Yes, I see that's what the State's case was in essence. But I still don't see why the timeline is a huge white elephant. Surely one of the strands of deciding whether to believe a witness' version involves looking at what else corroborates it and what contradicts it. All the things that Nel said were a problem seemed to me to be things that could be explained or could be mistakes. And Roux's timeline is hard to dispute and indeed Nel didn't even try. Do you say then that an experienced court will look at the timeline and say, oh well, that doesn't matter because of his poor testimony? I'd expect them to see that the evidence from the neighbours agrees with his version and conclude that it represented very strong evidence in his favour, at least as regards the primary case. DE is another matter but I was talking about the DD case.

If you don't want to discuss further as all this is just repetition to you now, I understand.
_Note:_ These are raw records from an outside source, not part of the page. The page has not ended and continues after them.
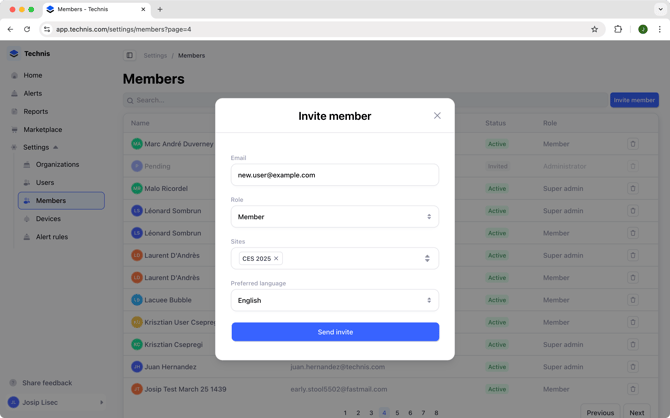
Task: Focus the Email input field
Action: pos(335,175)
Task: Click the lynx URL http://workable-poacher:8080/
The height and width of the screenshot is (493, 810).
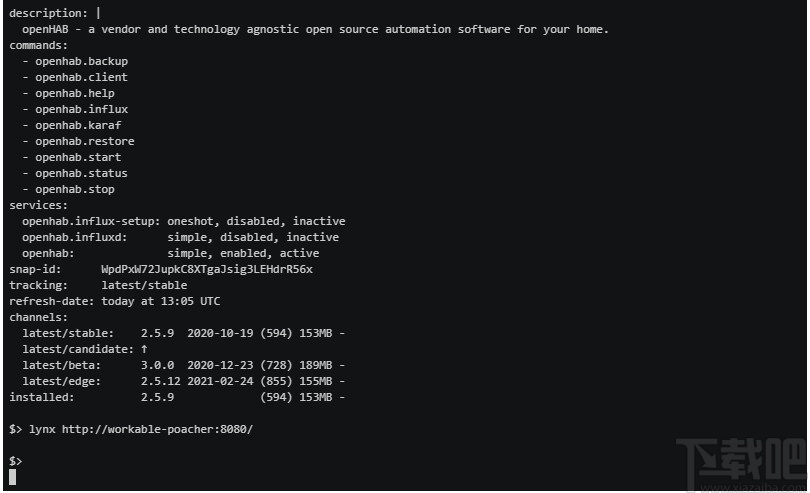Action: coord(157,429)

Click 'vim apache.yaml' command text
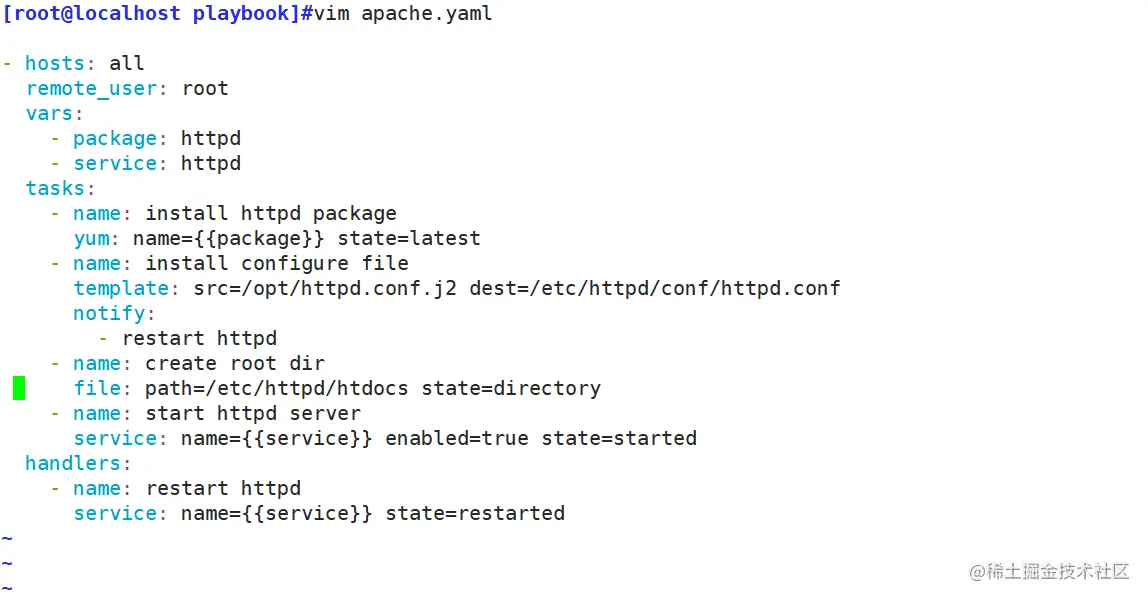[402, 14]
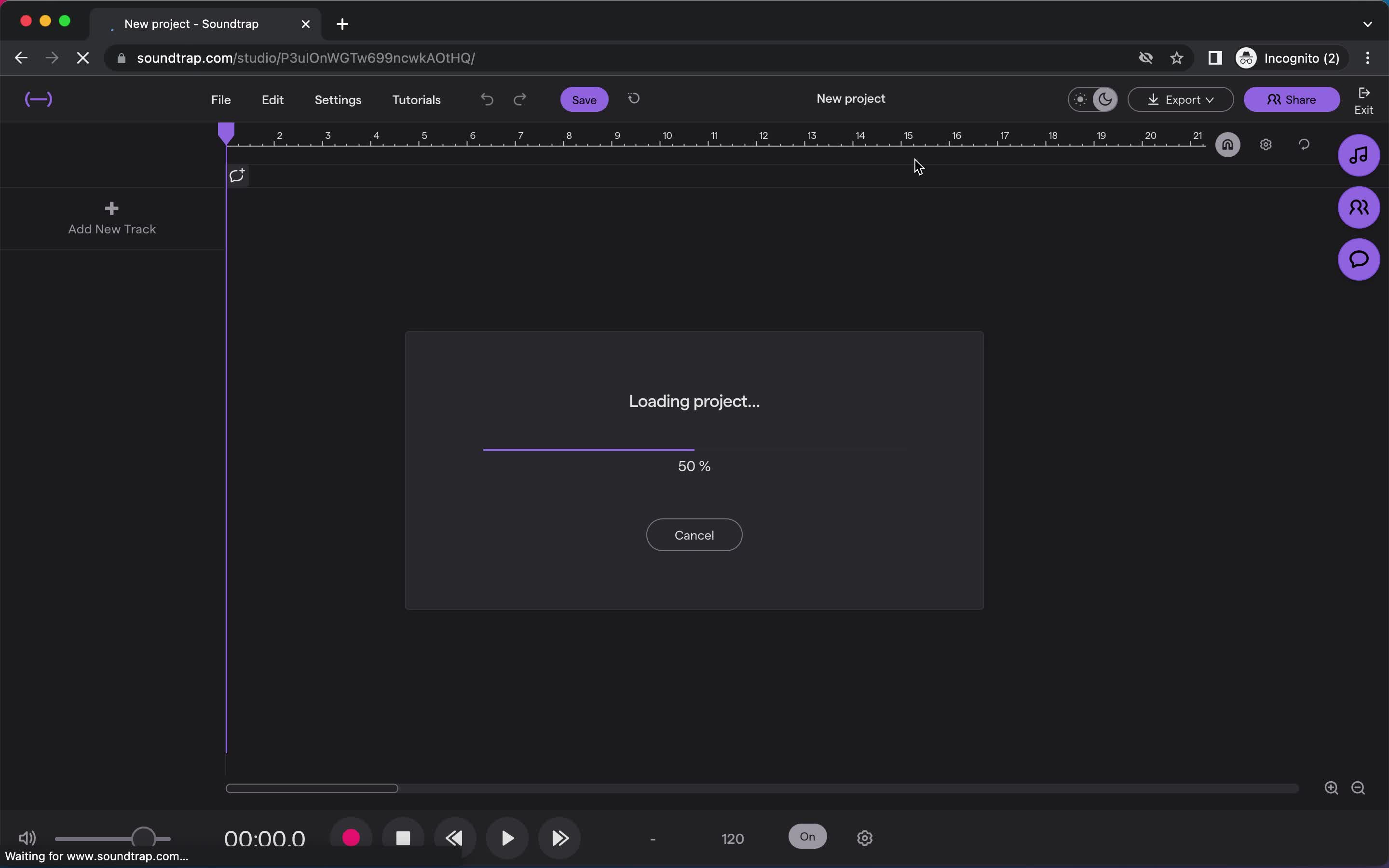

Go ahead and explain the crime scene photos not matching OP's testimony. Not only not matching but making his story impossible. We really don't need to go further than this and neither did Masipa if she was competent or not corrupt.
 
Hold on. The defense is applying to leave to appeal the state's granted leave to appeal??

Good grief.

At the hearing back in December Roux already argued against the state's application to leave for appeal. I remember him telling the court that the appeal had no chance of success. Really Roux? If that were true, you would not be desperately trying to block the state from presenting the case to the SCA.

He obviously is very worried about the outcome. As he should be... His client clearly committed murder.